Synopses & Reviews
Synopsis
This book addresses statistical challenges posed by inaccurately measuring explanatory variables, a common problem in biostatistics and epidemiology. The author explores both measurement error in continuous variables and misclassification in categorical variables. He also describes the circumstances in which it is necessary to explicitly adjust for imprecise covariates using the Bayesian approach and a Markov chain Monte Carlo algorithm. The book offers a mix of basic and more specialized topics and provides mathematical details in the final sections of each chapter. Because of its dual approach, the book is a useful reference for biostatisticians, epidemiologists, and students.
Synopsis
Mismeasurement of explanatory variables is a common hazard when using statistical modeling techniques, and particularly so in fields such as biostatistics and epidemiology where perceived risk factors cannot always be measured accurately.

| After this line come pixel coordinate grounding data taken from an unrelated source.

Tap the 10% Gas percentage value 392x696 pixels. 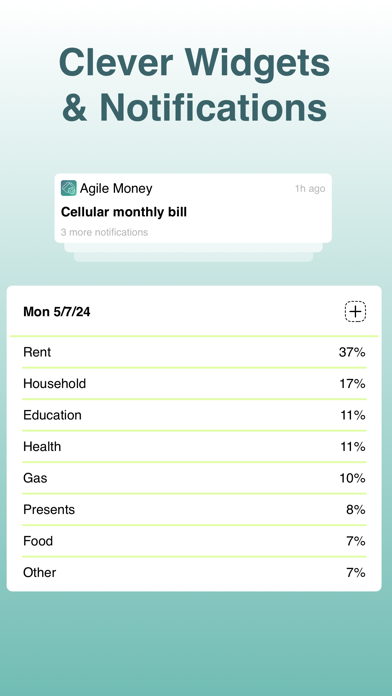[x=352, y=478]
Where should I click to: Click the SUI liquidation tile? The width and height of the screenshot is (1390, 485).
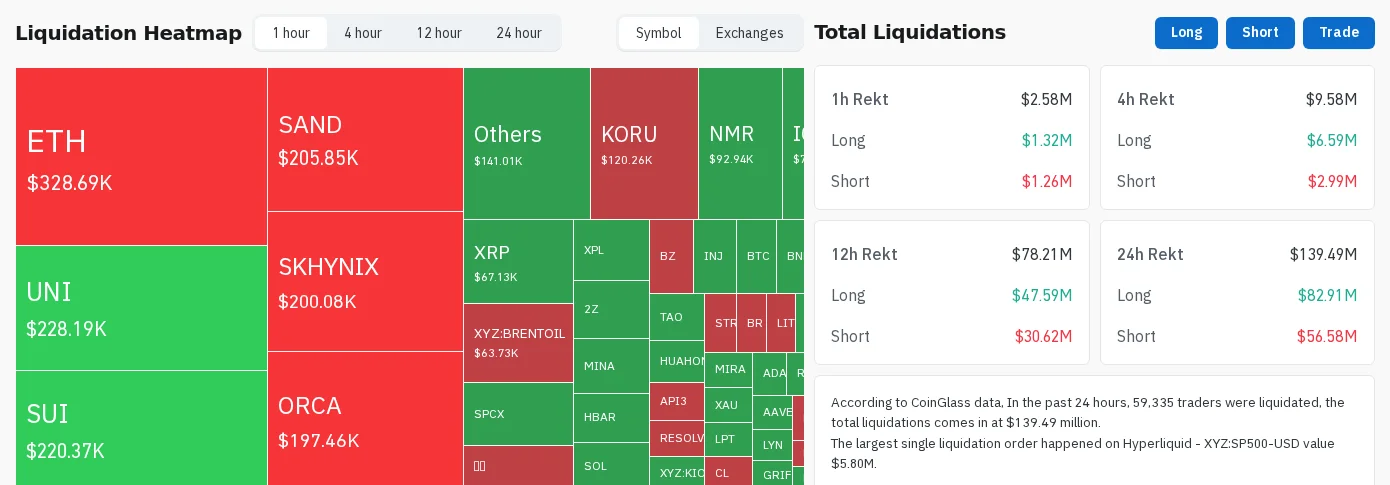[141, 428]
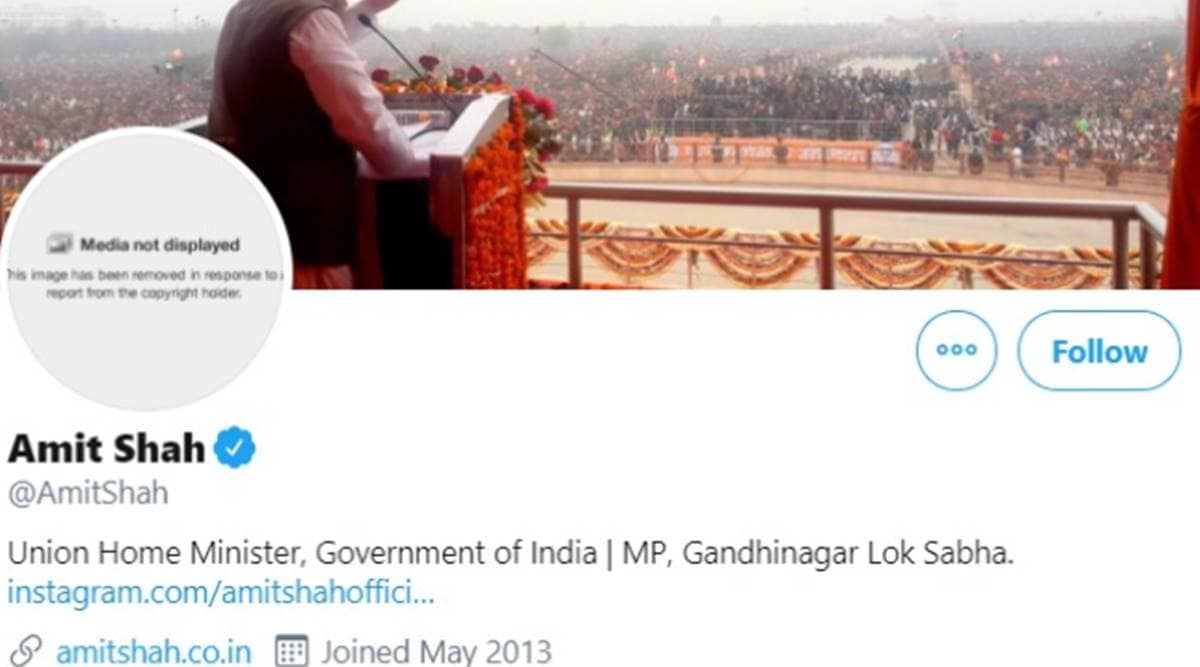Open the circular profile picture placeholder
1200x667 pixels.
(146, 269)

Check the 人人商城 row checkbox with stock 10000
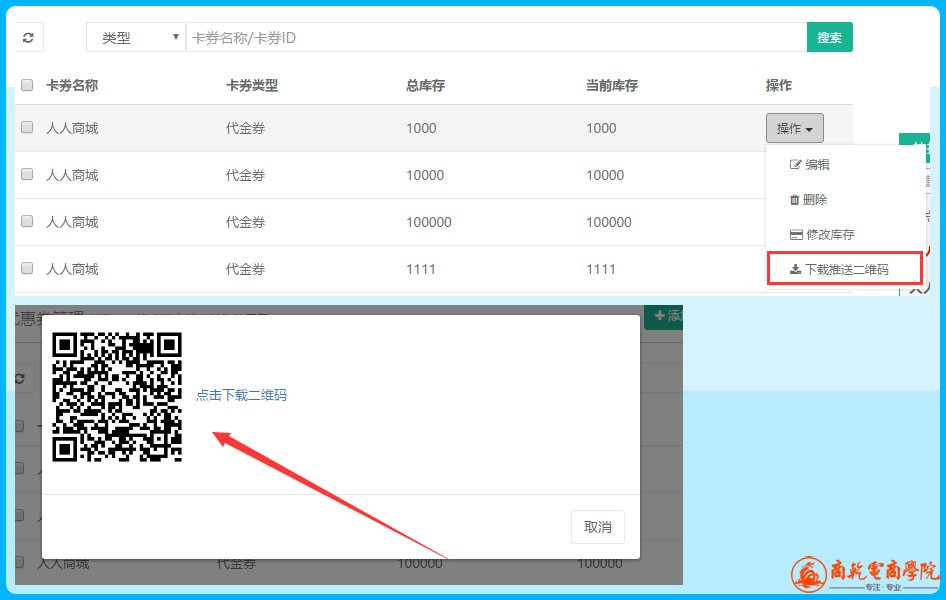click(27, 175)
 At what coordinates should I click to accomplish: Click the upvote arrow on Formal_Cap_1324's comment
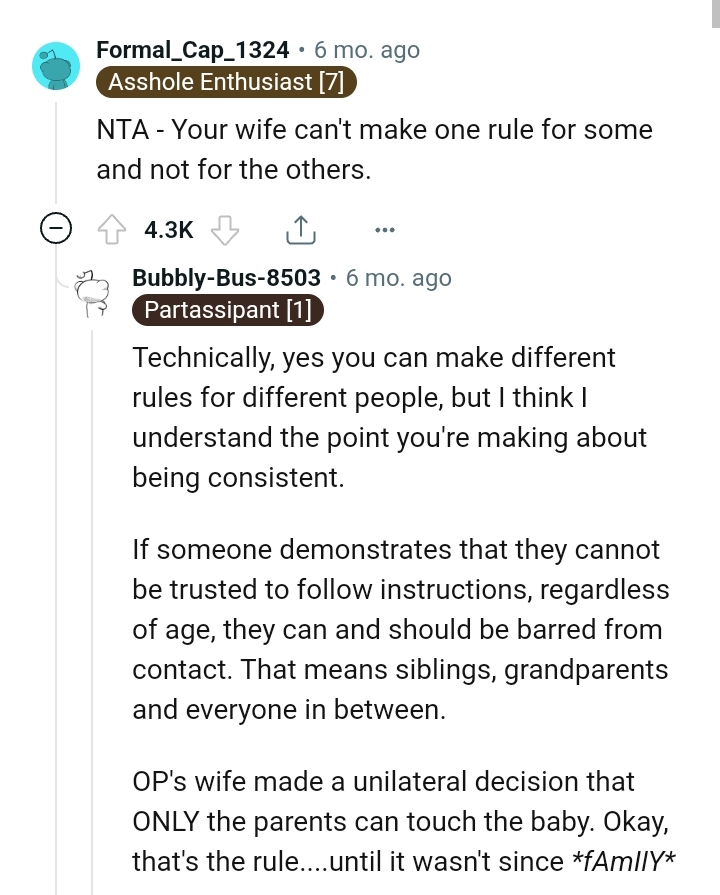click(x=113, y=229)

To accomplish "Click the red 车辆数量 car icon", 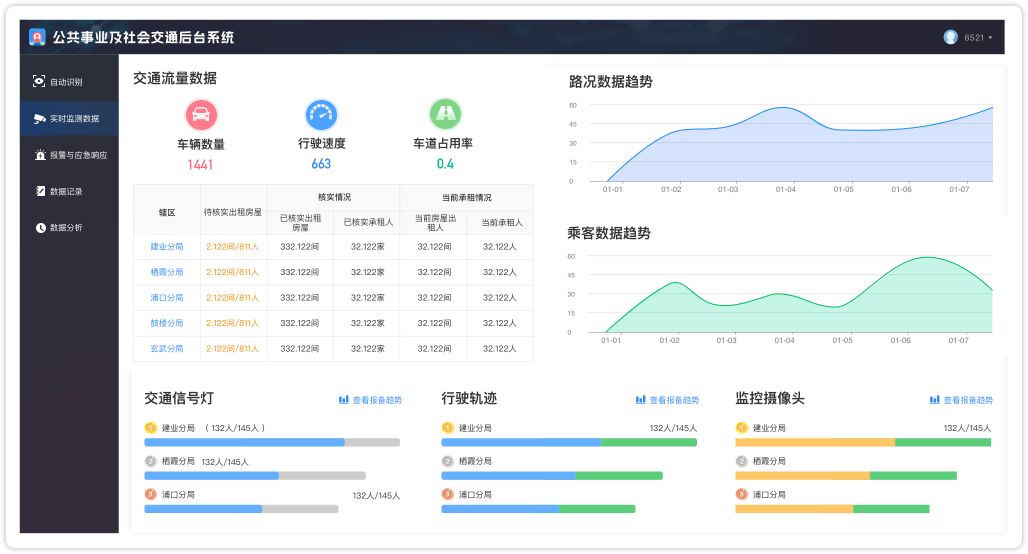I will [x=201, y=114].
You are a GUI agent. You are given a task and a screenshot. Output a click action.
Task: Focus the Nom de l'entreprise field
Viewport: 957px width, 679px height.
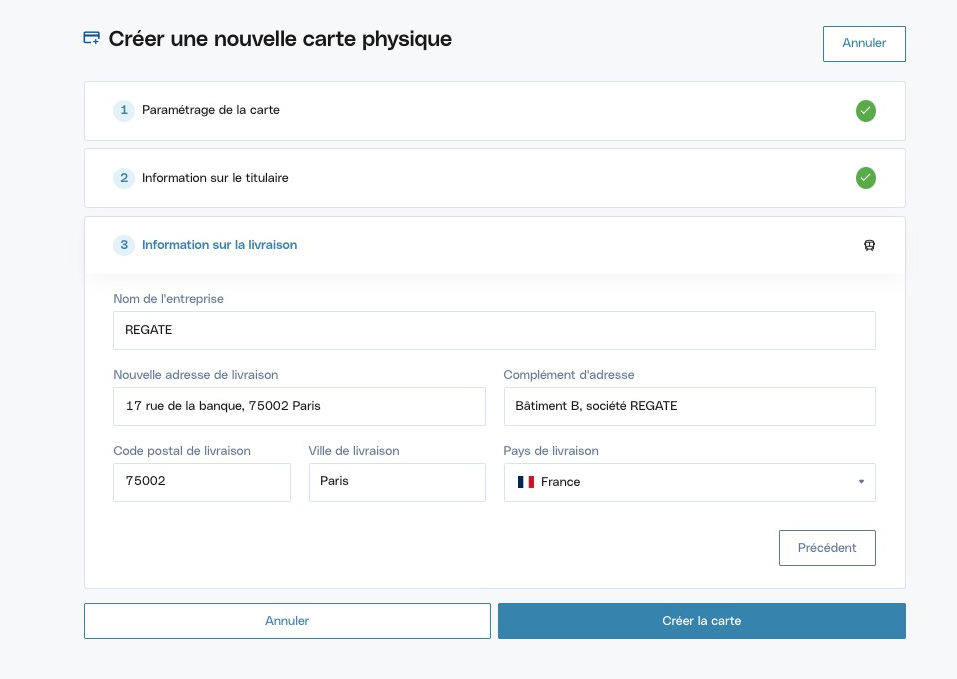[494, 331]
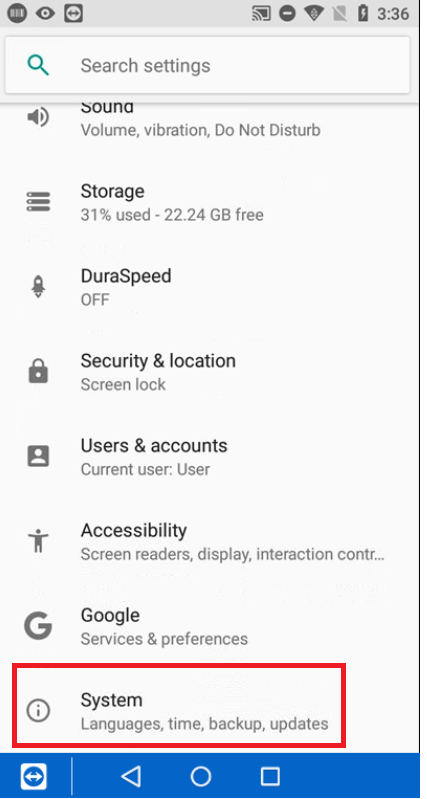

With this perspective and a focus on both continuous and categorical variables, Measurement Error and Misclassification in Statistics and Epidemiology: Impacts and Bayesian Adjustments examines the consequences and Bayesian remedies in those cases where the explanatory variable cannot be measured with precision.
The author explores both measurement error in continuous variables and misclassification in discrete variables, and shows how Bayesian methods might be used to allow for mismeasurement. A broad range of topics, from basic research to more complex concepts such as wrong-model fitting, make this a useful research work for practitioners, students and researchers in biostatistics and epidemiology.